● Document excerpt
Combining the Variational and Deep Learning Techniques for Classification of Video Capsule Endoscopic Images

Bhavana Singh; Pushpendra Kumar; Shailendra Kumar Jain

doi:10.1007/s10278-024-01352-y

Combining the Variational and Deep Learning Techniques for Classification of Video Capsule Endoscopic Images

J Imaging Inform Med. 2025 Jan 3. doi: 10.1007/s10278-024-01352-y. Online ahead of print.

Authors

Bhavana Singh¹, Pushpendra Kumar², Shailendra Kumar Jain³

Affiliations

¹ Department of Mathematics, Bioinformatics & Computer Applications, Maulana Azad National Institute of Technology, Bhopal, 462003, India. [email protected].
² Department of Mathematics, Bioinformatics & Computer Applications, Maulana Azad National Institute of Technology, Bhopal, 462003, India.
³ Gastroenterology Department of Gandhi Medical College, Bhopal, 462003, India.

● What you need to do
- a) Answer these from the article header on classifying video capsule endoscopic images:
(i) In what journal did the article appear, and on what date?
(ii) Which institution lists the first two authors in its Department of Mathematics, Bioinformatics & Computer Applications?
(iii) Which author belongs to the Gastroenterology Department of Gandhi Medical College?
- b) Write the next part of the article header on classifying video capsule endoscopic images, picking up right after its last line.

● Listed records
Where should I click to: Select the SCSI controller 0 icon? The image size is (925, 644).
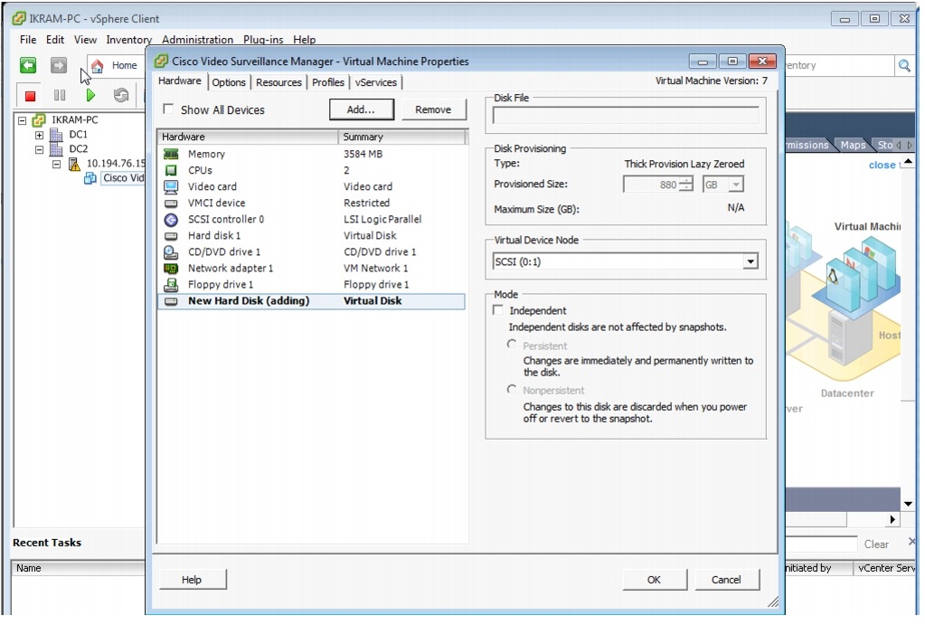pos(170,219)
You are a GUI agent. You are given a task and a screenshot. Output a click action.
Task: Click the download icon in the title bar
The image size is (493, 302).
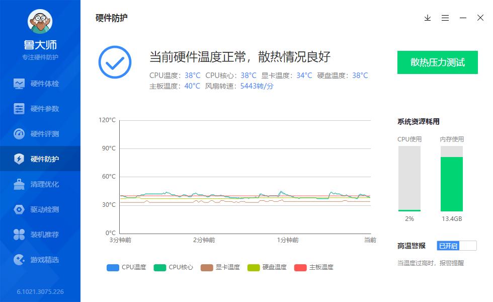pos(428,18)
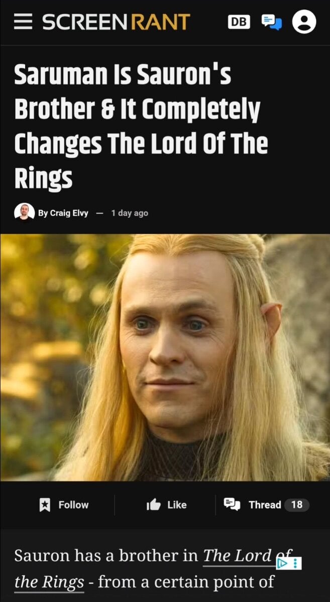This screenshot has width=330, height=602.
Task: Open the DB database button
Action: coord(239,22)
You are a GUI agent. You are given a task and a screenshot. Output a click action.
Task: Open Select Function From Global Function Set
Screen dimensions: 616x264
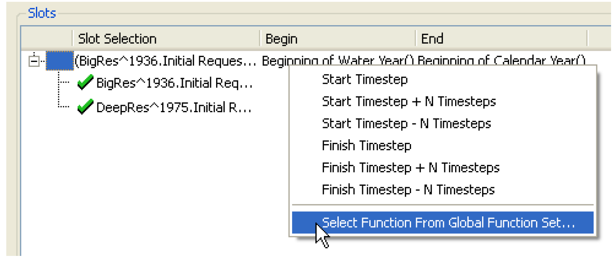pyautogui.click(x=448, y=223)
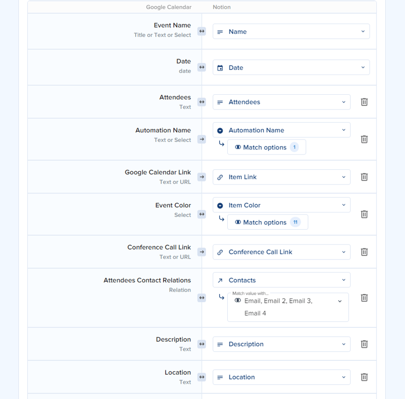The height and width of the screenshot is (399, 405).
Task: Toggle sync direction for the Event Name mapping
Action: [201, 31]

● Answers for this exercise
- a)
(i) J Imaging Inform Med, on 2025 Jan 3, online ahead of print.
(ii) Maulana Azad National Institute of Technology, Bhopal, India.
(iii) Shailendra Kumar Jain.

- b)
PMID: 39753827
DOI: 10.1007/s10278-024-01352-y

Abstract

Gastrointestinal tract-related cancers pose a significant health burden, with high mortality rates. In order to detect the anomalies of the gastrointestinal tract that may progress to cancer, a video capsule endoscopy procedure is employed. The number of video capsule endoscopic ( $VCE$ ) images produced per examination is enormous, which necessitates hours of analysis by clinicians. Therefore, there is a pressing need for automated computer-aided lesion classification techniques. Computer-aided systems utilize deep learning (DL) techniques, as they can potentially enhance anomaly detection rates. However, most of the DL techniques available in the literature utilizes the static frames for the classification purpose, which uses only the spatial information of the image. In addition, they only perform binary classification. Thus, the presented work proposes a framework to perform multi-class classification of $VCE$ images by using the dynamic information of the images. The proposed algorithm is a combination of the fractional order variational model and the DL model. The fractional order variational model captures the dynamic information of $VCE$ images by estimating optical flow color maps. Optical flow color maps are fed to the DL model for training. The DL model performs the multi-class classification task and localizes the region of interest with the maximum class score. DL model is inspired by the Faster RCNN approach, and its backbone architecture is EfficientNet B0. The proposed framework achieves the average AUC value of 0.98, mAP value of 0.93, and 0.878 as balanced accuracy value. Hence, the proposed model is efficient in $VCE$ image classification and detection of region of interest.

Keywords: Faster RCNN; Gastrointestinal tract; Multi-class classification; Optical flow; Video capsule endoscopy.